Dinner: Grilled salmon with quinoa and steamed Brussels sprouts (rich in omega-3s, magnesium, and vitamin D to support mood and sleep quality).
Day 5
Breakfast: Smoothie with almond milk, berries, and ground flaxseeds (anti-inflammatory foods for mood support and better sleep).
Snack: Celery sticks with almond butter (healthy fats and fiber to stabilize blood sugar and support emotional health).
Lunch: Roasted chicken with roasted vegetables (carrots, zucchini, and parsnips) (fiber and antioxidants to nourish gut flora).
Snack: Kefir with chia seeds (probiotics and prebiotics to promote restful sleep).
Dinner: Grilled shrimp with wild rice and steamed spinach (rich in magnesium, omega-3s, and fiber to support sleep and mood).
Day 6
Breakfast: Overnight oats with chia seeds, coconut milk, and fresh berries (prebiotics, antioxidants, and omega-3s for emotional balance and sleep regulation).
Snack: Mixed nuts and a small apple (healthy fats and fiber to balance blood sugar and reduce stress).
Lunch: Grilled chicken salad with avocado, mixed greens, and olive oil dressing (healthy fats and prebiotics to stabilize mood).
Snack: Greek yogurt with a handful of pumpkin seeds (probiotics and magnesium for better sleep).
Dinner: Baked cod with roasted sweet potatoes and broccoli (rich in omega-3s, fiber, and magnesium to support emotional health and sleep).
Day 7
Breakfast: Avocado toast on whole grain bread with a poached egg (healthy fats, protein, and fiber for emotional balance and sleep support).

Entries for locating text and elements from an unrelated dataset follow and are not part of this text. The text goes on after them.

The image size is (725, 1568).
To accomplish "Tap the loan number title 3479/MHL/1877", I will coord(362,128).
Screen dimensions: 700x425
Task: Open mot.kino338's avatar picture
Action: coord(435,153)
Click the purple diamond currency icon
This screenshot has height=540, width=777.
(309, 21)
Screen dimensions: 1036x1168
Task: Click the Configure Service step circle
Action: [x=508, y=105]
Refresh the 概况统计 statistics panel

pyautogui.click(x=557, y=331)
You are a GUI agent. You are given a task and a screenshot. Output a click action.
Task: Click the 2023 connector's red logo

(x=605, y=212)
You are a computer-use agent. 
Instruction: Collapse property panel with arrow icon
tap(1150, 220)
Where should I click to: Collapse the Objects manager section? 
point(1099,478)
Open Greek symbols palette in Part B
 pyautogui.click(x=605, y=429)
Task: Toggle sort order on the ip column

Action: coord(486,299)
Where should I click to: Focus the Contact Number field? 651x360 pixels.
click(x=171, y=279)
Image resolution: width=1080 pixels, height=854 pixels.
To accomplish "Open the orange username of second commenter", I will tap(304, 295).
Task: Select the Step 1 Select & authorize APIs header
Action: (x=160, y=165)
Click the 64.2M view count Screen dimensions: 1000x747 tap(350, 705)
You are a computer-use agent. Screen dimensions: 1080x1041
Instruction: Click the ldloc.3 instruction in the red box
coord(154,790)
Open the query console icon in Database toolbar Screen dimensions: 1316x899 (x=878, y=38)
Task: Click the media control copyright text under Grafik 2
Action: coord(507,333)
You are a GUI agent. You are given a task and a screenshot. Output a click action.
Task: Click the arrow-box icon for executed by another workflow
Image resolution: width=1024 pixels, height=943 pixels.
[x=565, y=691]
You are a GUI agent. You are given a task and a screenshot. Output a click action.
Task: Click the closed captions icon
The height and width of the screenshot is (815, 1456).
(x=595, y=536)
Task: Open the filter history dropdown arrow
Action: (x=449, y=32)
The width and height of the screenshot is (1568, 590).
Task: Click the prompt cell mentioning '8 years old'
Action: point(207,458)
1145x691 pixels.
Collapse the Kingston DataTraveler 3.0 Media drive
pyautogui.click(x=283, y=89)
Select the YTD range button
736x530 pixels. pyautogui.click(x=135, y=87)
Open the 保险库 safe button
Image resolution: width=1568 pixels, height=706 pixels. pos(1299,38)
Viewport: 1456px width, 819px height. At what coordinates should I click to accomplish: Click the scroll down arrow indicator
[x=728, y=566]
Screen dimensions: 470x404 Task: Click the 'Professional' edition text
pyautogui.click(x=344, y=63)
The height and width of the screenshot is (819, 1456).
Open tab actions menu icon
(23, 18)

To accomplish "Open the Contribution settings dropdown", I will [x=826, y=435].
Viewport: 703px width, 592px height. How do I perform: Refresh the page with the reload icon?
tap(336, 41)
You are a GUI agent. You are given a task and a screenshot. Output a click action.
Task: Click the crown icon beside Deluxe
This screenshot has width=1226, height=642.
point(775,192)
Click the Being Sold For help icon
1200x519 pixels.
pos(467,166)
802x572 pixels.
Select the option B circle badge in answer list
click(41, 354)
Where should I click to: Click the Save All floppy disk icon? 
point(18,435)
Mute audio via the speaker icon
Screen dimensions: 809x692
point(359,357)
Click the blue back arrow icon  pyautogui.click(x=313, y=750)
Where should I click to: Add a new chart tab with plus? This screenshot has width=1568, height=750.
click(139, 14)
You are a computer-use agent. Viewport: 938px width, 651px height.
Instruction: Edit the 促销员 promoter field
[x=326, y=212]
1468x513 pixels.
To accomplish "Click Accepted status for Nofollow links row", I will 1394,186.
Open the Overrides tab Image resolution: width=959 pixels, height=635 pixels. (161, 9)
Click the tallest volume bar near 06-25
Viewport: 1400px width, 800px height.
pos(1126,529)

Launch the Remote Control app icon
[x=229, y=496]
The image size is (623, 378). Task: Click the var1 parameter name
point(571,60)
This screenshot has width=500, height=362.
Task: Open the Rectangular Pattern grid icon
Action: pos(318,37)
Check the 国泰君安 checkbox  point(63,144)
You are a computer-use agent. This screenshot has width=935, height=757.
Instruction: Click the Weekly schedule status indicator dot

Snack: A small handful of almonds and an orange (vitamin C to help reduce stress and promote restful sleep).
Lunch: Quinoa bowl with grilled tofu, mixed vegetables, and tahini sauce (fiber and prebiotics for gut health).
Snack: Carrot sticks with hummus (prebiotics and fiber to nourish the gut and improve mood).
Dinner: Grilled trout with roasted cauliflower and a side of quinoa (omega-3s and fiber to support emotional well-being and sleep).